Мы не знаем, насколько можно доверять известию Татищева. В принципе, претензии Мстислава к брату, как их излагает историк XIII столетии, были совершенно справедливы: Мстислав как Владимирович имел на русские земли такие же права, как и Ярослав, и потому был вправе потребовать себе часть прежнего государства своего отца и прежних уделов своих братьев. Оправданной выглядит и позиция Ярослава: он оказывается готов уступить младшему брату часть своих земель - мы помним, что такой способ разрешения конфликта был для него привычен. Но почему именно Муром? Город, в котором прежде князя, князь Глеб Владимирович и который по своей удаленности от основных центров Руси едва ли мог заинтересовать тьмутороканского князя? Правда, Муром на реке Оке с важнейшим торговым центром, связывавшим древнюю Русь с Волжской Болгарией и - через нее - с другими восточными странами, и к тому же являлся одним из княжеских центров, выделенных в княжение своим сыновьям самим Владимиром. Но все же трудно объяснить выбор этого города в качестве предмета торга между двумя князьями. Может быть, зная о том, что Муром впоследствии принадлежал черниговским князьям, кто-то из книжников позднейшего времени решил «упредить» события и объяснить этот факт особым соглашением, заключенным между Ярославом и Мстиславом еще до начала войны между ними?
Так или иначе, но уступка одного города (если она имела место в действительности) не привела к миру. Из летописи следует, что Мстислав выступил против своего брата, когда тот отсутствовал в Киеве. Очевидно, он и в самом деле внимательно следил за развитием событий в Поднепровье и сумел выбрать наиболее подходящий момент для начала военных действий. Как мы помним, в 1024 году Ярослав, согласно летописи, отправился из Новгорода в Суздальскую землю. Можно полагать, что именно тогда Мстислав и попытался внезапным ударом овладеть стольным городом Руси.

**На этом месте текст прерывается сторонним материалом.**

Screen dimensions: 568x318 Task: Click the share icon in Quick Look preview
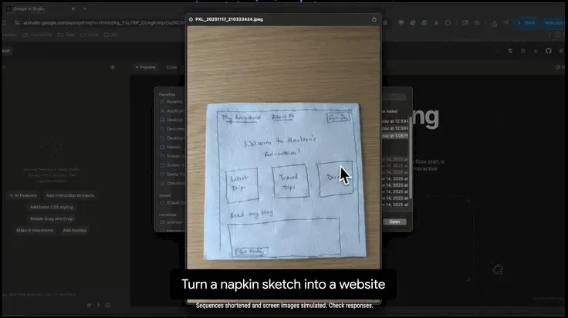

Летописи очень кратко, без каких-либо подробностей сообщают об этом военном предприятии, которому суждено было стать одним из поворотных событий всего XI века. А между тем поход князя Мстислава на Киев завершился самым неожиданным образом: «Ярослав был в Новгороде; пришел Мстислав из Тьмуторокани к Киеву, и не приняли его киевляне; он же, пойдя, сел на столе в Чернигове…»
Причина, по которой киевляне отказались принять тьмутороканского князя, кажется, вполне очевидной. Хотя Мстислав и был сыном Владимира, он пришел в Киев как чужак, приведя с собой чужеземное, враждебное войско, в котором преобладали хазары и касоги. Киев еще помнил те времена, когда сам был частью Хазарского каганата, помнил и походы против хазар и касогов князя Святослава. Мстислав, казалось, поворачивал время вспять - его попытка утверждения в Киеве грозила реставрацией прежнего Хазарского каганата, правда, уже с новой столицей, с новыми границами, новой - христианской - верой и новым князем (или, если угодно, каганом) во главе. Киевляне, очевидно, не были готовы к такому повороту событий и потому однозначно выразили свою верность Ярославу.
Великий князь Ярослав Владимирович.
Портрет из «Титулярника» 1672 г.
(Российский государственный архив древних актов).
Начальный лист Лаврентьевской летописи: «Се повести временнных лет, откуда есть пошла Русская земля, кто в Киеве начал первым княжить и откуда Русская земля стала есть…».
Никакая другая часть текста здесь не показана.